The LoC starts the protocol timetable running. It should be written as soon as the claimant decides there are grounds for a claim and include a full explanation of what the professional has done wrong, how this caused the alleged loss and an estimate of the alleged loss. It should also have supporting documentation.

Proper response
The professional has 21 days to acknowledge the LoC and a further three months to investigate the claim. The professional then sends the claimant a letter of response and/or a letter of settlement.

The response should contain any admissions or denials, make specific comments on each allegation and give the professional's estimate of any loss. The settlement should set out the professional's views on the claim and make a "without prejudice" settlement offer. Both should be accompanied by any appropriate documents.

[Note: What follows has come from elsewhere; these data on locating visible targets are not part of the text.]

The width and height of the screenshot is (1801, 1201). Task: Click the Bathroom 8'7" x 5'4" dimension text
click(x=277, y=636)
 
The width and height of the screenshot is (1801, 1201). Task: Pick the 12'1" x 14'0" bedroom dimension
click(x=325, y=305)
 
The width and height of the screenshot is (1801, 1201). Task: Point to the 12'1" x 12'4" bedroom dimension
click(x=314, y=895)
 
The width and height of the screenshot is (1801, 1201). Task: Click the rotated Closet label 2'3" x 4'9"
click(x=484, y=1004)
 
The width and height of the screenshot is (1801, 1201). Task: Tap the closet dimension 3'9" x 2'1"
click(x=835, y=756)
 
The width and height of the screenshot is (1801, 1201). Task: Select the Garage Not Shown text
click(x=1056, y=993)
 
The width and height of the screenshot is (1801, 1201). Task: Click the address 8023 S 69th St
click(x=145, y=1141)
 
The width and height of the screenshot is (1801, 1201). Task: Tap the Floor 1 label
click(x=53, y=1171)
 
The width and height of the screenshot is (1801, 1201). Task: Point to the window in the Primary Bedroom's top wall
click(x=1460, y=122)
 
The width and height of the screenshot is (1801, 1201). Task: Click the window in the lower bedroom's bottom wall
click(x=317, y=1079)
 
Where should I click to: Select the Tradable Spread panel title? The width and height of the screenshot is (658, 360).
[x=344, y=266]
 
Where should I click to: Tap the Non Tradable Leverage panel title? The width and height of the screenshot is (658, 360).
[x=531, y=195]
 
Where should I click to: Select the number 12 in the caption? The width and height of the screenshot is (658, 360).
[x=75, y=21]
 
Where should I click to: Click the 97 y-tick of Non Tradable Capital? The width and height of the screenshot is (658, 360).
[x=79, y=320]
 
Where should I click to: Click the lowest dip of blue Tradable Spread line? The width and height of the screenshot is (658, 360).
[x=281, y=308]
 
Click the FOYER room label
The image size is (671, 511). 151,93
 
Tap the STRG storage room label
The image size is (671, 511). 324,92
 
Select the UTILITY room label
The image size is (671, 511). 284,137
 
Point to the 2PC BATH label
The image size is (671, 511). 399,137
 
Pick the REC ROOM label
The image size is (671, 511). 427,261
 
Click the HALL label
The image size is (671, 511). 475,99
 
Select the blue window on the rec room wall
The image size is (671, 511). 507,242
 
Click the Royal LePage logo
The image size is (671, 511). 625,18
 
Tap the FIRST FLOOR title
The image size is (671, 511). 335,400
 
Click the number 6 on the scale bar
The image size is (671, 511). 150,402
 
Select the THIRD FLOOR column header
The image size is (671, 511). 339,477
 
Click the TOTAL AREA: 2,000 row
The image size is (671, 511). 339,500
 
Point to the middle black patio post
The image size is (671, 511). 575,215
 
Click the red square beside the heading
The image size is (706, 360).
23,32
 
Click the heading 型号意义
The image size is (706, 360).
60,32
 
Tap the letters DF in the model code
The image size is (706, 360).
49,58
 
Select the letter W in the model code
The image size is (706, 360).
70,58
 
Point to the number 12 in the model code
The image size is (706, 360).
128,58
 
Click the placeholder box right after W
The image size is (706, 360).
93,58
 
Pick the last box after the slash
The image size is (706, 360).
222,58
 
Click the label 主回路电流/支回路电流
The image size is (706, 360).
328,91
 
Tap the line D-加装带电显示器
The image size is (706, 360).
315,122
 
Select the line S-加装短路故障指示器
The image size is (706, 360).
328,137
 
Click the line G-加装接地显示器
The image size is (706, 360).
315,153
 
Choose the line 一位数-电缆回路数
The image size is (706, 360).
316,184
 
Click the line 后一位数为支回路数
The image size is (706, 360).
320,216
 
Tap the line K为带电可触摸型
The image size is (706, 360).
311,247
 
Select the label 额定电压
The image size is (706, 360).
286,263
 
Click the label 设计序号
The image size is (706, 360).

The claimant can begin proceedings if there is a bare denial. Otherwise, the parties must spend six months, dating from the LoC's acknowledgement, trying to settle the matter. They can agree to extend this period but, if they cannot settle, the claimant may then begin proceedings. The claimant must give the professional 14 days' notice before beginning proceedings.

Friendly news
On the whole, the Prof Neg Protocol is good news for professionals and their insurers.

It stresses flexibility and reasonableness, and encourages parties to use whichever dispute resolution method they think will achieve settlement. This is an improvement on the previous, almost solipsist, protocols and makes sense given that there are another 20-plus protocols in the pipeline. Excessive formality would cause confusion and disputes.

Its timetable is defendant-friendly. The construction and engineering protocol gives defendants only 28 days to respond to LoCs. The ProfNeg timetable gives professionals at least three months to do so.

The timetable is also settlement-friendly. The preliminary notice gives parties breathing space, the six-month negotiation period is sensible, as are the provisions to extend the timetable to obtain a settlement, and the 14-day proceedings warning is a prudent long-stop. Reasonableness ousts formality.

Formality is stressed, however, in the highly detailed LoC and response. A claimant will have to spend time and money preparing the LoC and its supporting documentation.

This should discourage speculative claims by those hoping that an aggressive, but vague, LoC will produce a payoff by professionals and insurers unwilling to spend excessive sums defending a claim. Clear facts on all sides should also encourage swift and fair settlements.

Unfortunately, the Prof Neg Protocol does not oblige a claimant pay a professional's costs if he decides not to begin proceedings. These may be small at the claim's beginning but they won't be after, say, six months' negotiations.

The fact that the claimant may have spent huge sums of money will be little comfort to the professional and his insurers. The claimant had a choice, they didn't.

The CPR are regularly reviewed. There should be pressure for an amendment that claimants who drop claims after the response should pay professionals' reasonable costs.

That would be a fair improvement on the otherwise first-rate Prof Neg Protocol.

  • Gary Meggitt ACII is a solicitor at Fishburn Morgan Cole in London.